Do you want to drink? = Wollen sie trinken?
What do you want to drink? = Was Wollen sie trinken?

To do = tun
What do you want to do? = Was wollen sie tun?

to come = Kommen, such as Wilkommen, welcome


----------



## Bot (Jan 12, 2008)

Day 2

With me = Mit (With) Mir (Me)

Do you want to come with me? Wollen sie mit mir kommen?

Notice that kommen is at the end, this is because in german, when there are two verbs in a sentence the second verb always goes at the end of the sentence.

Today = Heute (Hoyte)
Do you want to come with me today? = Wollen sie mit mir heute kommen? or alternately Wollen sie heute mit mir kommen?

Evening = abend (abent, emphasis on the "t")
This evening = Heute abend (Today evening)
Do you want to come with me this evening? = Wollen sie heute abent mit mir kommen?

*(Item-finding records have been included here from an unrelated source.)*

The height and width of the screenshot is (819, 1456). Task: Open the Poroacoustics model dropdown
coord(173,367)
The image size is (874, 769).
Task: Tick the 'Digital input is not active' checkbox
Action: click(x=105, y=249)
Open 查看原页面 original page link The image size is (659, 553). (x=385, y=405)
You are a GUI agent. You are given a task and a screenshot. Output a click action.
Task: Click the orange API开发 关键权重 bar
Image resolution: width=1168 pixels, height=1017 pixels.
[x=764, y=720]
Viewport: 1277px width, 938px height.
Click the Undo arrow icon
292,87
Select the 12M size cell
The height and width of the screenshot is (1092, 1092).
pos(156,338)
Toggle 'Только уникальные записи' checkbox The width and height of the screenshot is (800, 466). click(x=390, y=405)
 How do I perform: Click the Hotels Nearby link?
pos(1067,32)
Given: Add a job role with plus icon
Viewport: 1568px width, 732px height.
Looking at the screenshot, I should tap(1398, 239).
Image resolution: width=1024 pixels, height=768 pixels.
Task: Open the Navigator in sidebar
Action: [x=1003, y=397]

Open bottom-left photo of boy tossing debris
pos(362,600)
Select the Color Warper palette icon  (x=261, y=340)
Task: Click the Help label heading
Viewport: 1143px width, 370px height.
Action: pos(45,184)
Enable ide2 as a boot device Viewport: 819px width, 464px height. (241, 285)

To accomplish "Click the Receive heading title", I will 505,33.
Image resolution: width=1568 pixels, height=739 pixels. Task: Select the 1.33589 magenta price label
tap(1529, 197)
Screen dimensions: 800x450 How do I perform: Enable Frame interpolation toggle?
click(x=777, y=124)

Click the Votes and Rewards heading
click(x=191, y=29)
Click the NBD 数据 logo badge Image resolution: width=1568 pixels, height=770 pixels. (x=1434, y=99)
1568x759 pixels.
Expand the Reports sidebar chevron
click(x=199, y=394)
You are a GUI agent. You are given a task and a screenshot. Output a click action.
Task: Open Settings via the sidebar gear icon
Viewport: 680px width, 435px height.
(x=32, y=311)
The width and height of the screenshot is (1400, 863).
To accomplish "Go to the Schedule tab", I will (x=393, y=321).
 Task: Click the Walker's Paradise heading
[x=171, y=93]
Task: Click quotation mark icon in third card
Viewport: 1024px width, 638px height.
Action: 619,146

What would you like to eat? = Was wollen sie essen?

To be = sein (zine)
When = Wann (van)
Here= Hire (Here)
When do you want to be here? Wan wollen sie hire sein

Can you? - Konnen sie (Kernan)
Can you come with me? = Konne sie mit mir kommen

Yes = ya
No = nein

to see = Sehen (Zane)


----------



## Kanashi (Jan 5, 2008)

Good luck mate i'm doing the same thing.
Currently learning japanese


----------



## Bot (Jan 12, 2008)

How long you been doing it? Also which type (i believe there are two if im not mistaken)?


----------



## Gerard (Feb 3, 2004)

Good luck Bot with learning langauges

Best wishes,
Gerard


----------



## Bot (Jan 12, 2008)

Many thanks, taken 2 days off because of other commitments but ill be getting back to it tonight  maybe in a couple of minutes, ill update then


----------



## Kanashi (Jan 5, 2008)

There's only one japanese language but the thing is they use 3 different type of writing...I've been at it for 6 months it's quite hard but surely an slowly i've started to contruct phrases.


----------



## Bot (Jan 12, 2008)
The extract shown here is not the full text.